China's growth story isn't a ready-made plan that other countries can just copy, but it does offer practical ideas that can be adjusted to fit different places. These ideas have helped turn a poor country into a global leader, and they come from clear thinking, steady effort and a focus on results.
First, there's long-term planning through the five-year plans. These plans set big national goals like building a modern economy and break them into steps that everyone works on together. While many countries change direction every few years because of elections, China has kept moving in the same direction for decades. Other nations can do something similar by creating national strategies that last beyond one government, or by setting up independent groups to guide key projects.
Second, China believes in trying things small before going big. The saying "crossing the river by feeling the stones" means testing ideas in one area, seeing what works, and then using the best ones everywhere. Shenzhen started as a small experiment and grew into a global city.
Third, China puts infrastructure first. It builds roads, ports, railways and internet networks early, even before the money is fully there. These projects make everything else easier: Goods move faster, factories open and jobs appear. Other countries can follow this by using public-private partnerships where companies help pay, or by focusing on projects that will earn money later, like toll roads.

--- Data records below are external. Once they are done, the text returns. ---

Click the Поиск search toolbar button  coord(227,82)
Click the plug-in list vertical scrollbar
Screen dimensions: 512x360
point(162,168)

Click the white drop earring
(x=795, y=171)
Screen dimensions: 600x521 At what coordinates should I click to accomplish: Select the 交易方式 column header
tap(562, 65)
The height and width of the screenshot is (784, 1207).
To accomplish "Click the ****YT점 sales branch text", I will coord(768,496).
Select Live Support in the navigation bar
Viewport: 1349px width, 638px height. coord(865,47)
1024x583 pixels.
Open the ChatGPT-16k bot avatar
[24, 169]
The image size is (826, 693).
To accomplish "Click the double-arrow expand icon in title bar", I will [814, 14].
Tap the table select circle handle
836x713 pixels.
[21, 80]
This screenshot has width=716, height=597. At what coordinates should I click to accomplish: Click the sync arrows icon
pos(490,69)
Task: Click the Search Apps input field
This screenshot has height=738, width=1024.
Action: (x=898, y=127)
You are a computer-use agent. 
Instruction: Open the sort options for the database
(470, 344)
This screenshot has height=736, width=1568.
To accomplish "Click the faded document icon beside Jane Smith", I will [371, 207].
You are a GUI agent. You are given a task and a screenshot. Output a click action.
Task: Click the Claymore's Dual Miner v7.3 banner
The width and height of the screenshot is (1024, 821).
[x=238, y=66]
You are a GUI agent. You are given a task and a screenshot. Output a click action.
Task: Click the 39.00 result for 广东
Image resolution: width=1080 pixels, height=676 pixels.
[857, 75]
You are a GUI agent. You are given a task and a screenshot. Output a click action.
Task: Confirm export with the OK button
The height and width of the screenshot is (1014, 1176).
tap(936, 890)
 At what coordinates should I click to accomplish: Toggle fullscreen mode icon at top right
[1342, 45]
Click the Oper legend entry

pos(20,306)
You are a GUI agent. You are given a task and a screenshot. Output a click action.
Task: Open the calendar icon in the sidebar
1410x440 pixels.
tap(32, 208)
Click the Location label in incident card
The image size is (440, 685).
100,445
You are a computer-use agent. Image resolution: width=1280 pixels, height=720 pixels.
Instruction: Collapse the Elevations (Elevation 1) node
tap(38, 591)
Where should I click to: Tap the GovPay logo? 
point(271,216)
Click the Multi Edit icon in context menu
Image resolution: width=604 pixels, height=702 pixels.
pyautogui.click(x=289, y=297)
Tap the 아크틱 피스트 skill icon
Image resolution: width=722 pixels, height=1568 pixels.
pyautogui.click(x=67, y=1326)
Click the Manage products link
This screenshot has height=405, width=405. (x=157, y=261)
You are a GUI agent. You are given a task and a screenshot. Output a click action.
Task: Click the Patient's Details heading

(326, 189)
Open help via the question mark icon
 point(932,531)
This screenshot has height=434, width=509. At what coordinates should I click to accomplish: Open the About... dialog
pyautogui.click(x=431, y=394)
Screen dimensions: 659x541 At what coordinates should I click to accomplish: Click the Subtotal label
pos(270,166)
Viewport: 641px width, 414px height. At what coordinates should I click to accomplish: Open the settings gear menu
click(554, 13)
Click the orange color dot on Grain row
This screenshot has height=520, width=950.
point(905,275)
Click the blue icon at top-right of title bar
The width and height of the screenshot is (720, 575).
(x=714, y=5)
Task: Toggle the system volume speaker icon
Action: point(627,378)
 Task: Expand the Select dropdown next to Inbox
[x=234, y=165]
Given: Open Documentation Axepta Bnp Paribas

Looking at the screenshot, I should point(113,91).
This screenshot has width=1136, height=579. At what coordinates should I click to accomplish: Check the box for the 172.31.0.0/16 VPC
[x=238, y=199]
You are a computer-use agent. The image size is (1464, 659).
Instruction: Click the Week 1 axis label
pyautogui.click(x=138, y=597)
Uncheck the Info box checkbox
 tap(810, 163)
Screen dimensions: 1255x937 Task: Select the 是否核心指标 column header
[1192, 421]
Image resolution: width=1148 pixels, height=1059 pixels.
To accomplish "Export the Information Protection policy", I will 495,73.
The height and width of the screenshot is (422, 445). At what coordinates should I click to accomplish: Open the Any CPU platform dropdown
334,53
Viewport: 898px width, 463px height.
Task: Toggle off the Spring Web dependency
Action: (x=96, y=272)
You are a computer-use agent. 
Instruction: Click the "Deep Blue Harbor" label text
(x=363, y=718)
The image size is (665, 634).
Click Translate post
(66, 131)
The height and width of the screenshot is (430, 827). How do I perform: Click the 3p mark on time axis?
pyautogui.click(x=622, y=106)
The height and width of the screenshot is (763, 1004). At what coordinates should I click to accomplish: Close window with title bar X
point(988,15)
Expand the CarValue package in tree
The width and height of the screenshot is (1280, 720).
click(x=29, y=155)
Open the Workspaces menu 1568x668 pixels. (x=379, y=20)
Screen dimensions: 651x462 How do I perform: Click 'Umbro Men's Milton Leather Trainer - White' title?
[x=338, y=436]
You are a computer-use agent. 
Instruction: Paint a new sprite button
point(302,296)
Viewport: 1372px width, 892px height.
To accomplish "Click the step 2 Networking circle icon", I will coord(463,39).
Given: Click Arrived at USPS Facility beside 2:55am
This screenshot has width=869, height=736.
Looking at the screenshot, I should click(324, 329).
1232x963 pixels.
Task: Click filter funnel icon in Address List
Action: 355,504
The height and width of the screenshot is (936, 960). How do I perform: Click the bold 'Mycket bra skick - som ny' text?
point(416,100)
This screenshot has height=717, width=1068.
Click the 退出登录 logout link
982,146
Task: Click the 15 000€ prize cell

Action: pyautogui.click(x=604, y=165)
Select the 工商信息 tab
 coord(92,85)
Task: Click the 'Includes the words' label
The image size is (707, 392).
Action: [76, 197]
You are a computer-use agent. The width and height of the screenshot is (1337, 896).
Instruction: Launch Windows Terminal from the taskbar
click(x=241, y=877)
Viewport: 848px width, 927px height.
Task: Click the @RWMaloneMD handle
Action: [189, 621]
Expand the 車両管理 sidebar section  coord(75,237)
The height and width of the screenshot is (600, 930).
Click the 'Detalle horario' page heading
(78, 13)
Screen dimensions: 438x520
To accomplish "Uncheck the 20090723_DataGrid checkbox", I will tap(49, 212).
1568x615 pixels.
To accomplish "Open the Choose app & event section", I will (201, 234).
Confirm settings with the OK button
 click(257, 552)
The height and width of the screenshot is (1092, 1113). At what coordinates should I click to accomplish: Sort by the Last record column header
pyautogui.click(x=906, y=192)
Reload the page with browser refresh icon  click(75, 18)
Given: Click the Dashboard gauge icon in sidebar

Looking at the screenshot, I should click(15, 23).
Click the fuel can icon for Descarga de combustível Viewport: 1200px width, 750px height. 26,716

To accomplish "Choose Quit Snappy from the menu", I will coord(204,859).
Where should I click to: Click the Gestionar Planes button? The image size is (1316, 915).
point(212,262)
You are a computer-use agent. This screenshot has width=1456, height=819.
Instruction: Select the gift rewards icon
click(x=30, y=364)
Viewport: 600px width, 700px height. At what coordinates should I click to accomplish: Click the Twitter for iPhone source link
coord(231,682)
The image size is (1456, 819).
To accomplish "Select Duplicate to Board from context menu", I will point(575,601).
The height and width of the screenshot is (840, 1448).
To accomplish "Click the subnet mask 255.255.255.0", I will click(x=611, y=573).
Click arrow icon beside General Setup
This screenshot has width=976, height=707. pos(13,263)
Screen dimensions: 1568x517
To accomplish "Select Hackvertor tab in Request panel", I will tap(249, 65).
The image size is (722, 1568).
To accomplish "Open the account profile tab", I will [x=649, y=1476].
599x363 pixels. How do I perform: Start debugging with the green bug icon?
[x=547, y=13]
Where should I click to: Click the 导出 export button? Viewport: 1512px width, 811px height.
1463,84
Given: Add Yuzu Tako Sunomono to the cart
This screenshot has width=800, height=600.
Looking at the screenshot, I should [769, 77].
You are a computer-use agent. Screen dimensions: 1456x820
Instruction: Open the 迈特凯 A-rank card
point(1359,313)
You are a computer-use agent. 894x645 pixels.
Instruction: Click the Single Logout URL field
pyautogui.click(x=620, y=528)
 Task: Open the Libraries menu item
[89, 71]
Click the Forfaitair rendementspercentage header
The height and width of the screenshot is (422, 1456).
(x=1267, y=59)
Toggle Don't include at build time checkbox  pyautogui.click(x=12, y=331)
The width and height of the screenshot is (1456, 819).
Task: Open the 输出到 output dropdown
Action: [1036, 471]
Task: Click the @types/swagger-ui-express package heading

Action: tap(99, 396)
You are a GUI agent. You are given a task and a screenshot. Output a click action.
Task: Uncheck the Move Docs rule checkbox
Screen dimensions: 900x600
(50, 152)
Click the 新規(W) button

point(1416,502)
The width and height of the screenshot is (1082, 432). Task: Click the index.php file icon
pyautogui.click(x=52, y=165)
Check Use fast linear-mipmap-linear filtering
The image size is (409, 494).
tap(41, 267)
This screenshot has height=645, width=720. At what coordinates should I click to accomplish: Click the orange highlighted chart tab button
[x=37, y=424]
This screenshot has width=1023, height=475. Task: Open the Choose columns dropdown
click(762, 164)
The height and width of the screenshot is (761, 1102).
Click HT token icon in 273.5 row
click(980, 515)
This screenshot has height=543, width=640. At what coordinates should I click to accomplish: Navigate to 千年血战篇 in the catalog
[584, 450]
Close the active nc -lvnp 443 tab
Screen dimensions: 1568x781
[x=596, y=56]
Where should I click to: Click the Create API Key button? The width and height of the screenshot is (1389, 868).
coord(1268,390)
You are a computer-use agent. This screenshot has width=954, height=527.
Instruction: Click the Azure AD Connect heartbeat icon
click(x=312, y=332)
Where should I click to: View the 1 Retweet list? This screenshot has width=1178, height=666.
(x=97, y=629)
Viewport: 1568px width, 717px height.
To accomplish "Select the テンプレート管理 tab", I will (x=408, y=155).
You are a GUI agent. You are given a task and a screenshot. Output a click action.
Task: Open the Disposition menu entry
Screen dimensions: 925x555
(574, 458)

Fourth, China ended extreme poverty with a careful, step-by-step system. It didn't just send money. It found every poor family, figured out exactly what they needed (a cow, a loan, a school), and assigned a local official to make sure it happened. The lesson here is to know who needs help, track the results, and hold someone responsible.
Fifth, China is now putting a lot of emphasis on innovation. The government invests in science, builds research centers, brings talent home, and protects new ideas with strong laws. This has made China a leader in artificial intelligence, electric cars and green energy. Other countries can borrow this by creating their own research funds, offering tax breaks to skilled workers who return home, or teaming up with universities and companies.
Finally, China connects with the world through a series of global initiatives such as the Belt and Road Initiative, the Global Development Initiative, the Global Security Initiative, the Global Civilization Initiative and the Global Governance Initiative. The Belt and Road Initiative has built railway lines in Kenya, ports in Pakistan and power plants in Southeast Asia. These projects boost trade and create jobs. Other countries and groups like Japan, India and the European Union are now launching their own versions.
At its heart, China's success comes from two things: a government that can get things done, and a willingness to adjust as it goes. The ideas are there for anyone to use. The real work is to make them fit your country, your people and your future.
The author is a scholar of international relations with a focus on China-Africa development cooperation, based in Nairobi, Kenya.
The views do not necessarily reflect those of China Daily.